REQUIREMENTS — Render the data as a numbered list, from the line containing "Select the کالا/خدمت radio button" through the end of the data, both included. Skip blank lines and leave the pictures out.

Rows of pointing data

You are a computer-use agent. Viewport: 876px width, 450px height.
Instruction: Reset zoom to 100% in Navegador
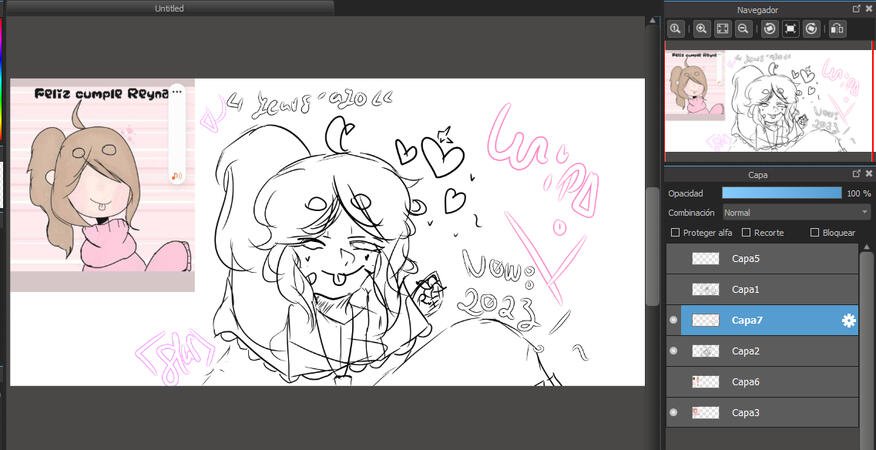(677, 29)
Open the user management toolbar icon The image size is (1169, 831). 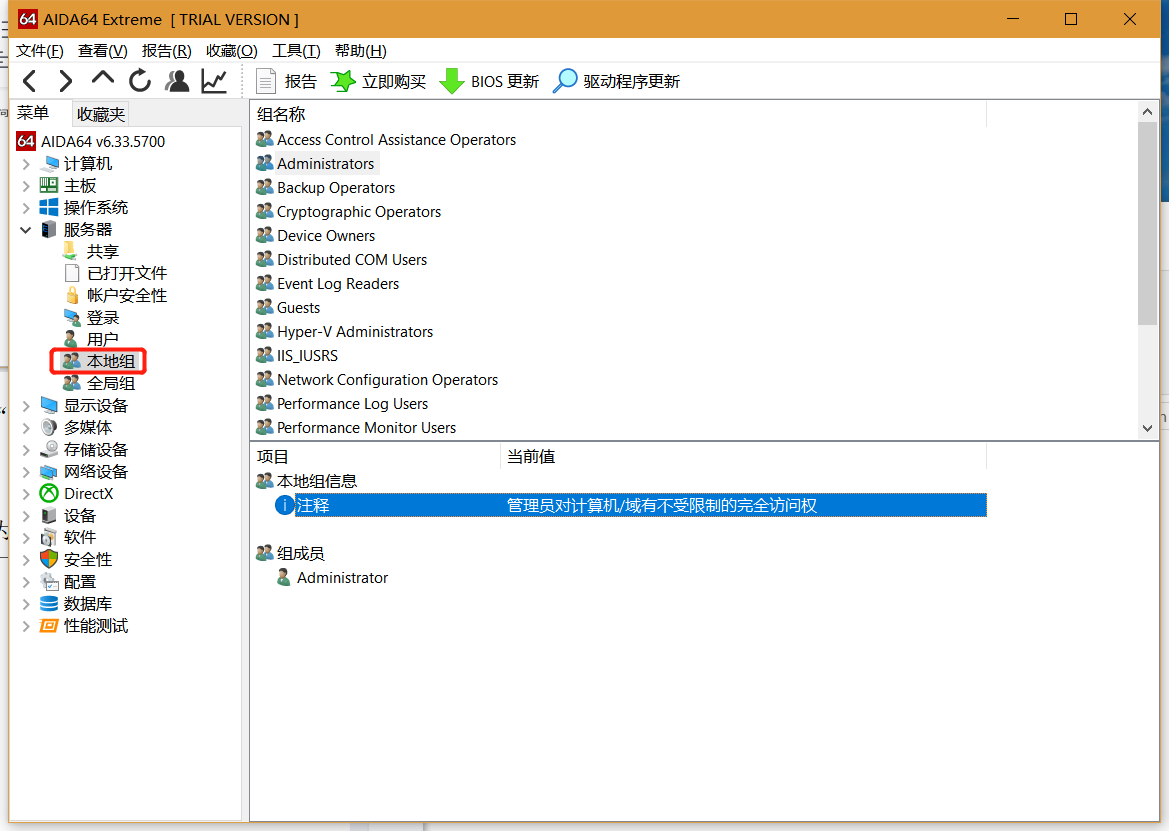click(x=178, y=81)
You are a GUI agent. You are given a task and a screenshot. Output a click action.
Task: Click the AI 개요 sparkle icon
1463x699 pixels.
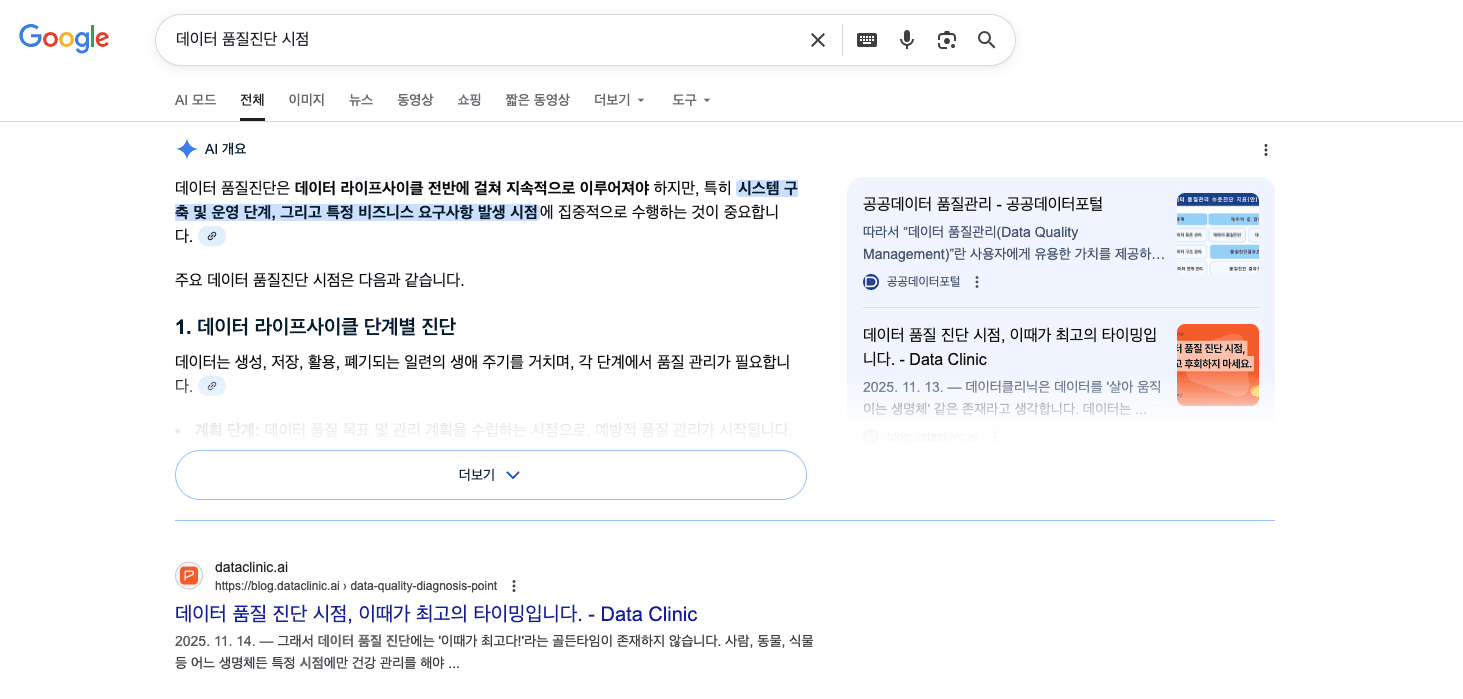(186, 148)
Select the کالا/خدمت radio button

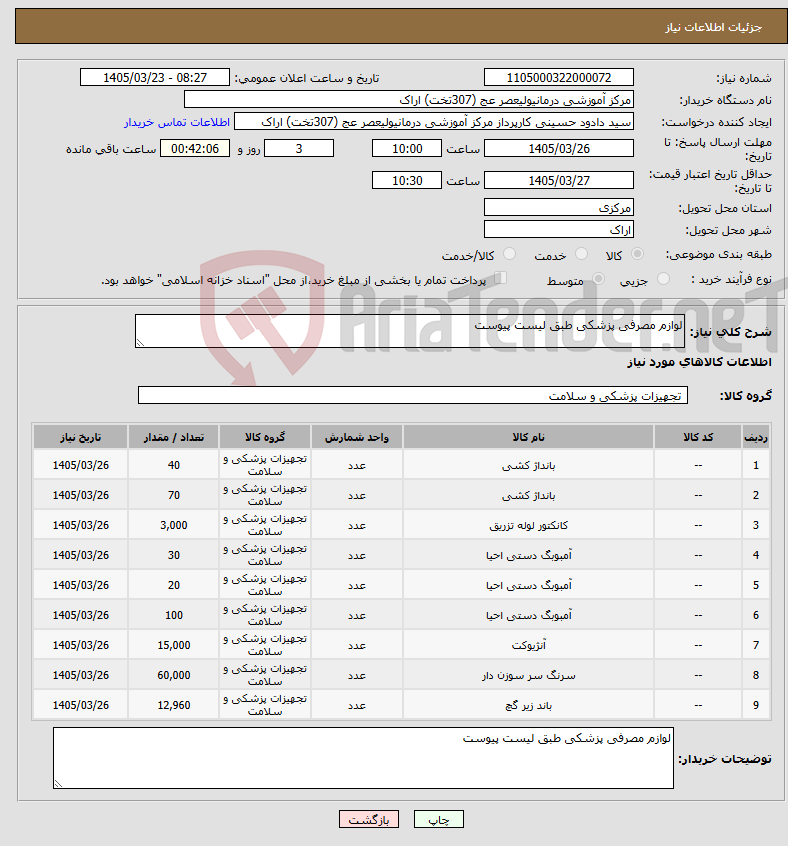click(x=509, y=254)
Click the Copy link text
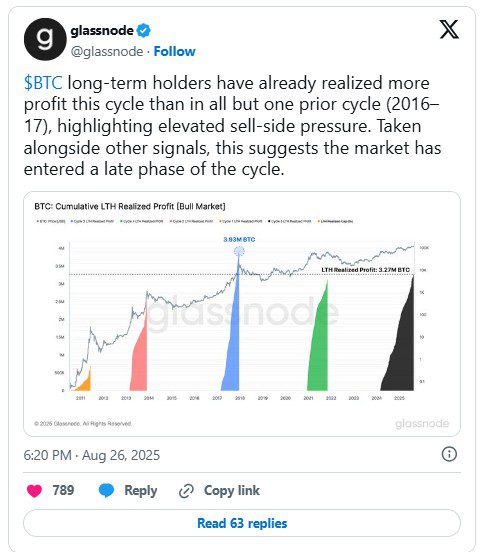 (232, 491)
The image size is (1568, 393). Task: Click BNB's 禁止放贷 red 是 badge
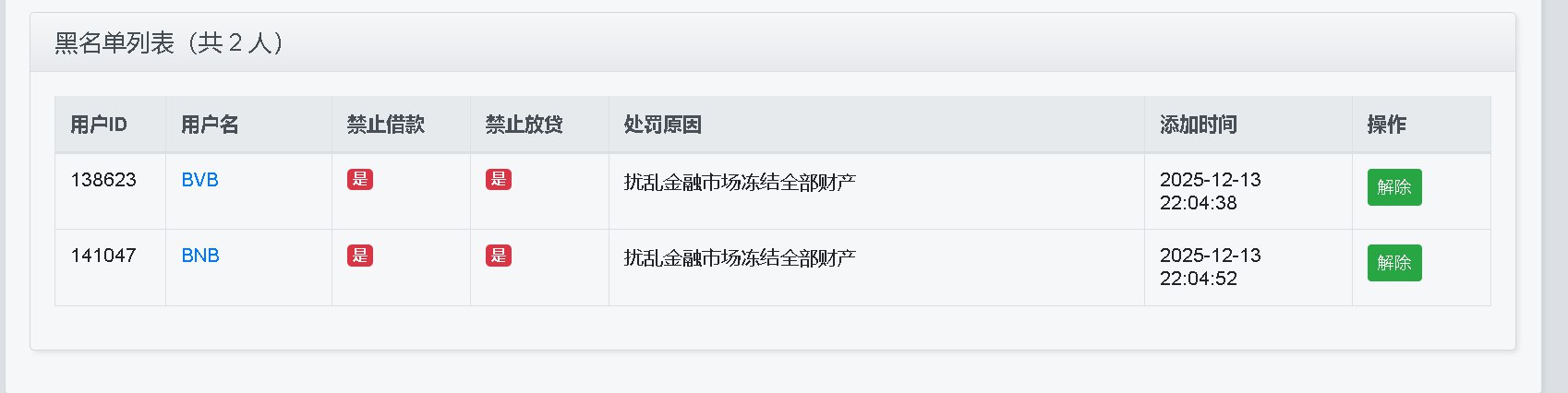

EXERCISE OUTPUT —
1. Select the کالا/خدمت radio button
2. click(x=509, y=254)
3. Click the Copy link text
4.  (232, 491)
5. The image size is (1568, 393). Task: Click BNB's 禁止放贷 red 是 badge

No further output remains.